#### YOUR ASSIGNMENT:
Nothing but the lines from the one containing "Task: Expand the 传感器 category arrow" through the end of the entries below should appear in your answer, transcribed exactly; please drop the pictures.

#### LISTED ENTRIES:
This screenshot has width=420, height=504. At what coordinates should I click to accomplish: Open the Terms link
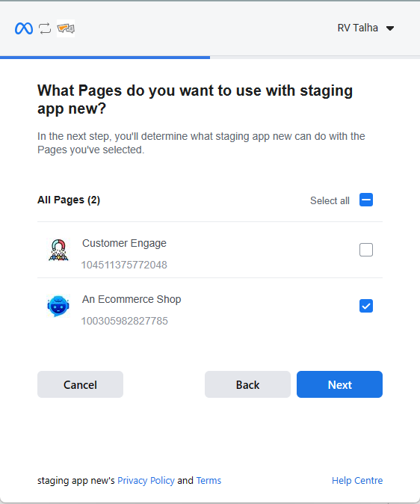[x=209, y=481]
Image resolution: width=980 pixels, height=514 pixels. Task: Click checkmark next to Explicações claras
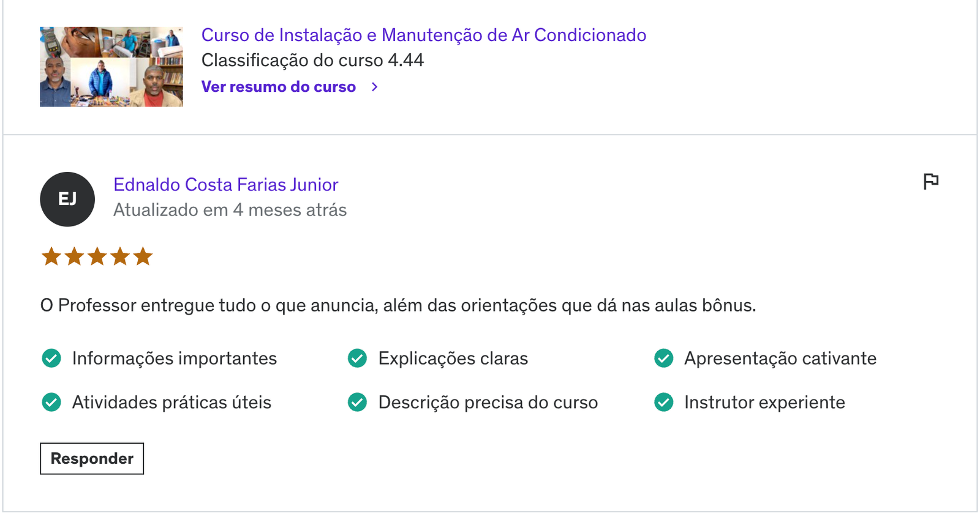(357, 358)
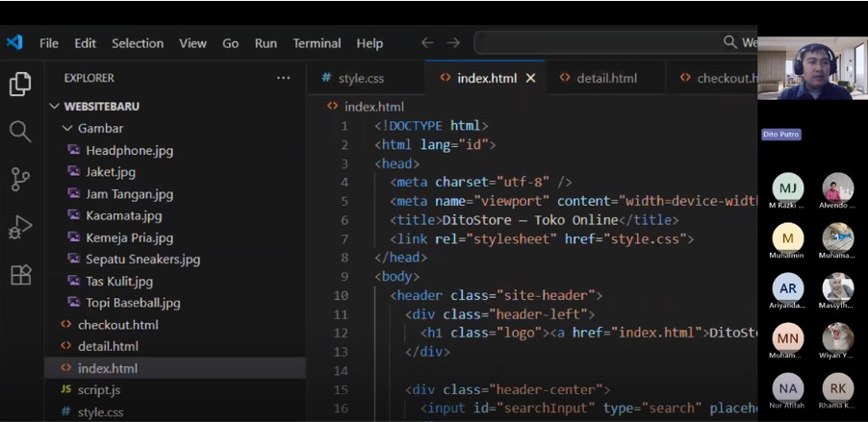Click the command center search box
The image size is (868, 422).
pyautogui.click(x=616, y=43)
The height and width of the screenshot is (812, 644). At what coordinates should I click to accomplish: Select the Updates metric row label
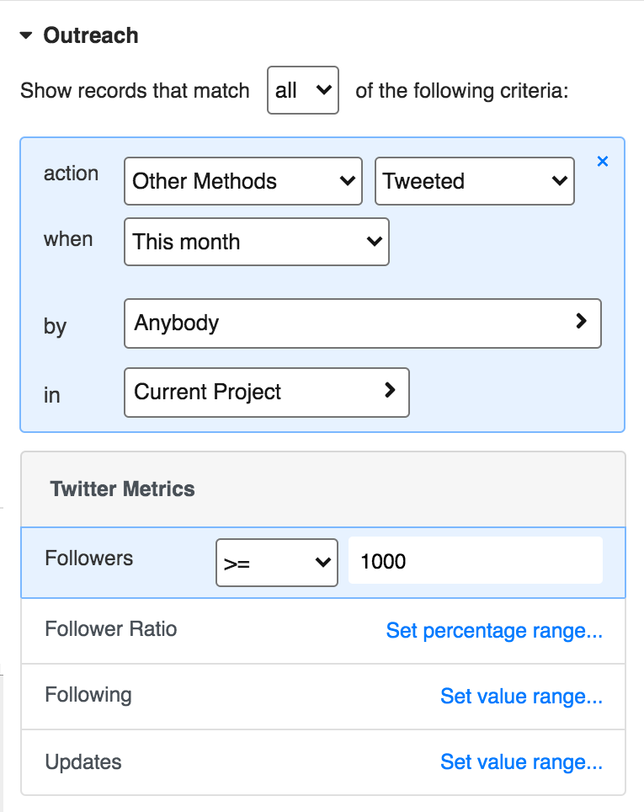[x=83, y=762]
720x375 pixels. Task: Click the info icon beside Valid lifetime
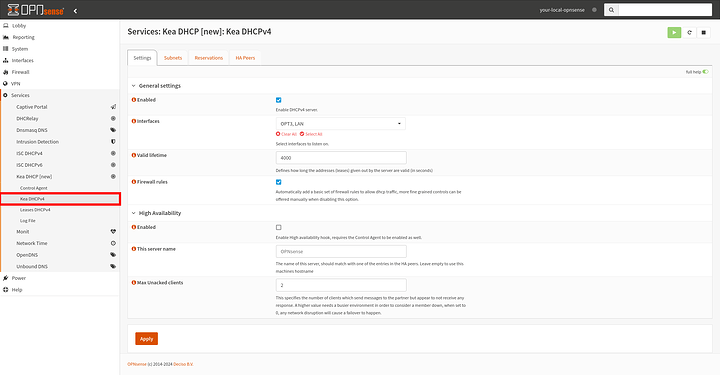coord(134,155)
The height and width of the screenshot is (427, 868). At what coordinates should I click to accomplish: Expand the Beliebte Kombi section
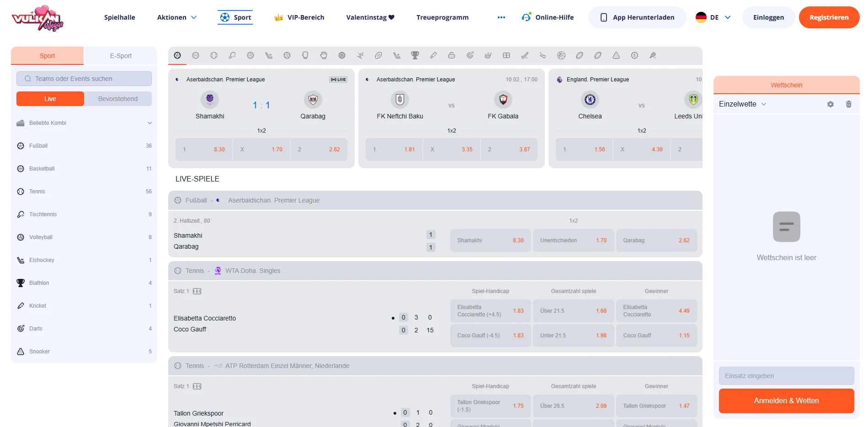(x=84, y=123)
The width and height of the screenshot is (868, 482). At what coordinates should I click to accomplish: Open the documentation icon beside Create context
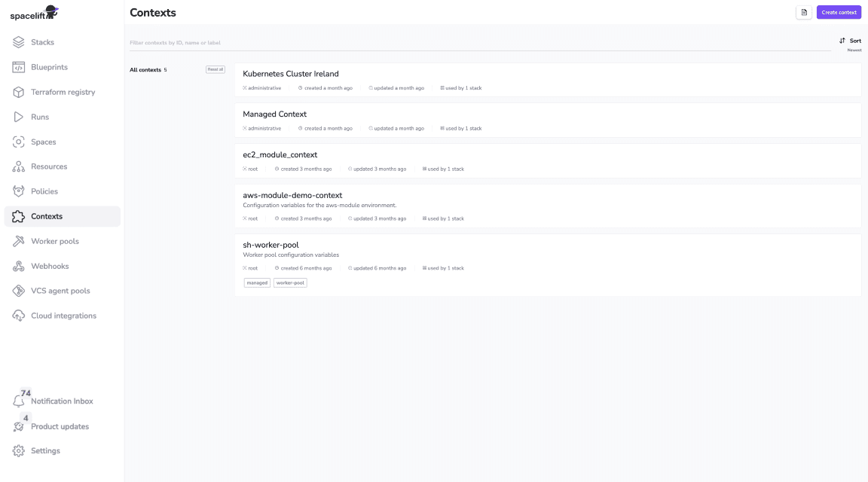coord(803,12)
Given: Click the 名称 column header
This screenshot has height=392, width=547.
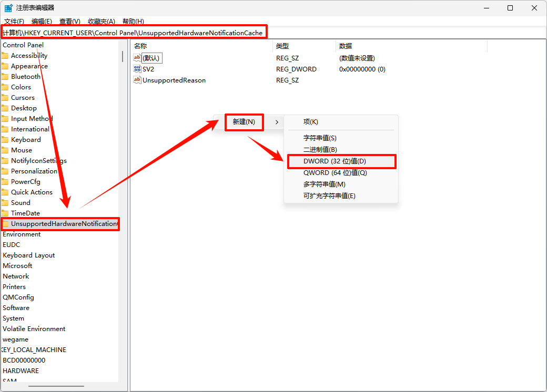Looking at the screenshot, I should tap(140, 46).
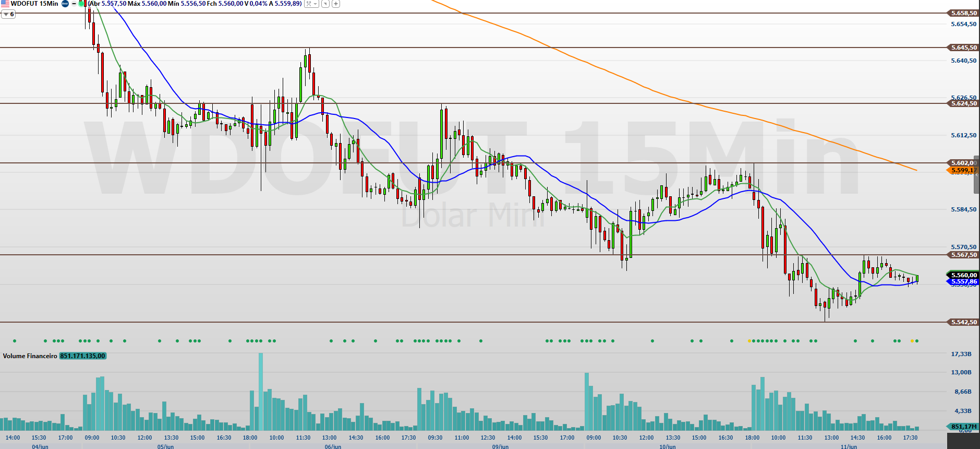The width and height of the screenshot is (980, 449).
Task: Click the Volume Financeiro value badge 851.171.135,00
Action: tap(82, 356)
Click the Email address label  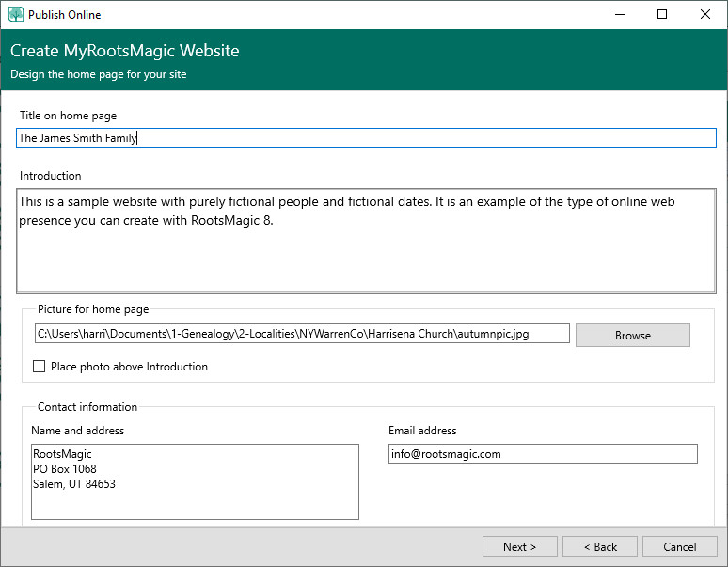pos(422,431)
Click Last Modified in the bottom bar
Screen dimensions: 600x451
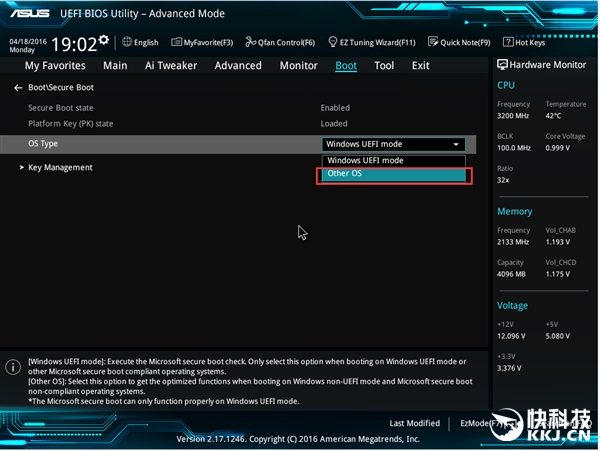coord(414,423)
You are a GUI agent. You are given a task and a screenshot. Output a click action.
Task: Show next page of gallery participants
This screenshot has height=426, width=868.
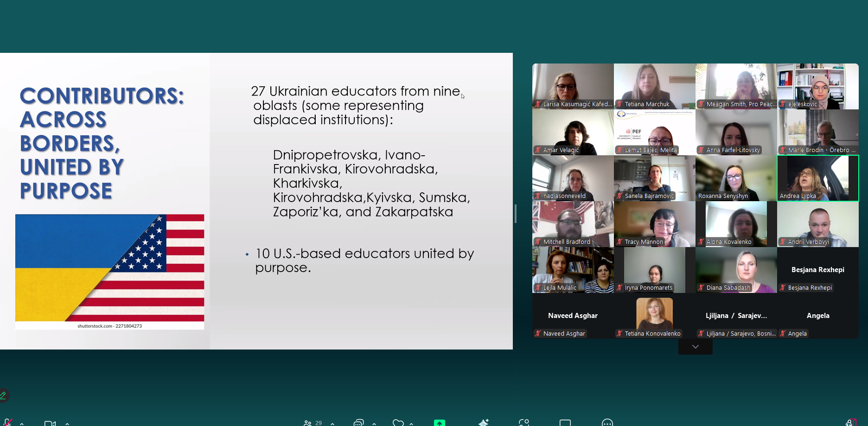(x=695, y=347)
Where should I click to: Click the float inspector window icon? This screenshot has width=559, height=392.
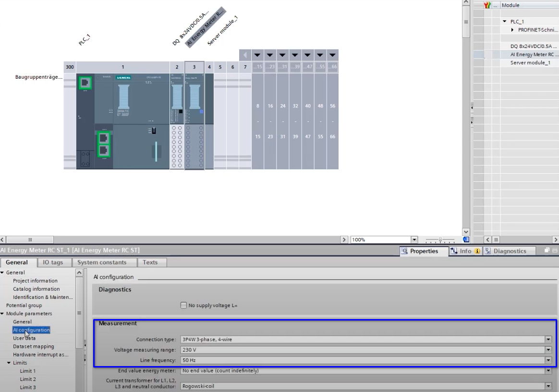547,251
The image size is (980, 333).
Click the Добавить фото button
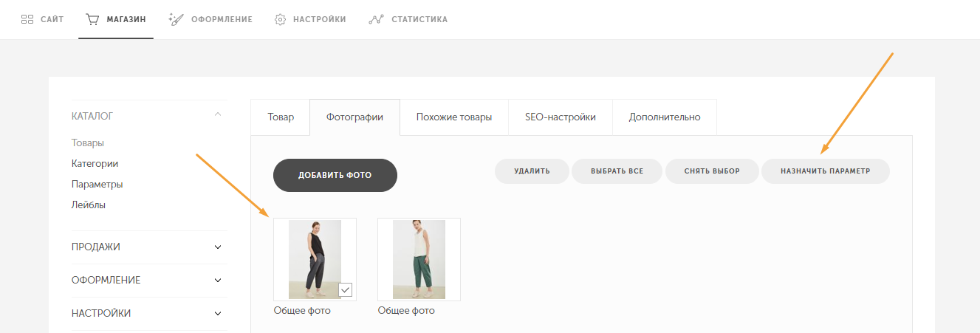click(335, 176)
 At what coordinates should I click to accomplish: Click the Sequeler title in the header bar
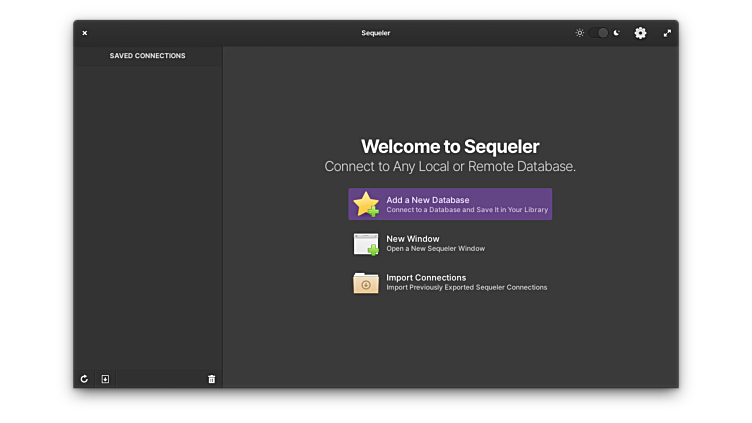[x=376, y=33]
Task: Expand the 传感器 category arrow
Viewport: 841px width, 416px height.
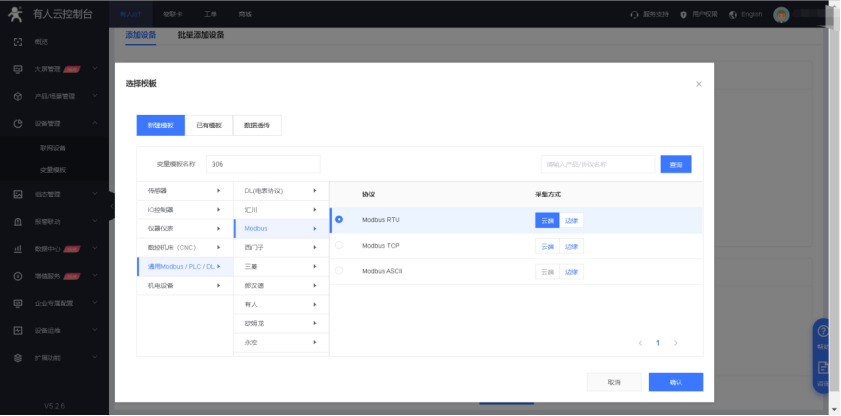Action: [x=218, y=190]
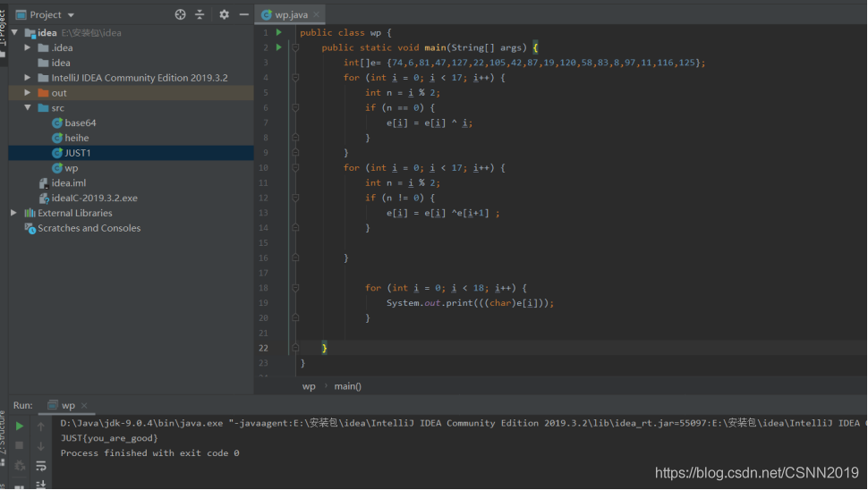Click the locate/scroll-from-source target icon
Viewport: 868px width, 490px height.
181,15
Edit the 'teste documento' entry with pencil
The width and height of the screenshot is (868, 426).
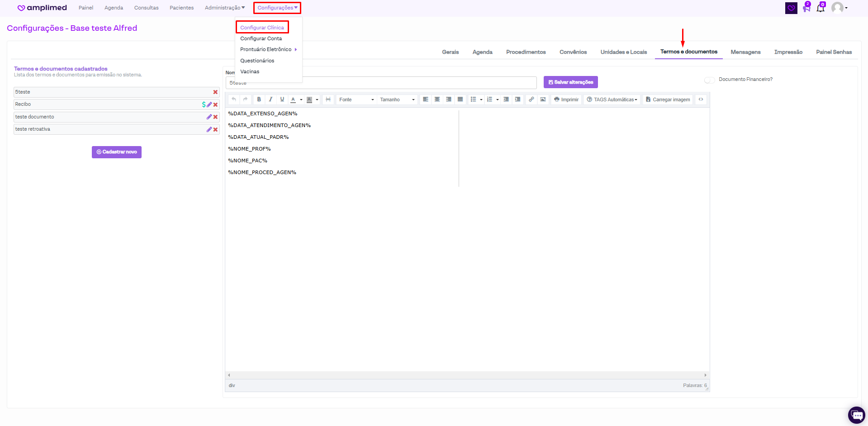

#### SOLUTION TO THIS PROBLEM:
Task: Expand the 传感器 category arrow
Viewport: 841px width, 416px height.
Action: [x=218, y=190]
Click the locate/scroll-from-source target icon
Viewport: 868px width, 490px height.
181,15
Edit the 'teste documento' entry with pencil
The width and height of the screenshot is (868, 426).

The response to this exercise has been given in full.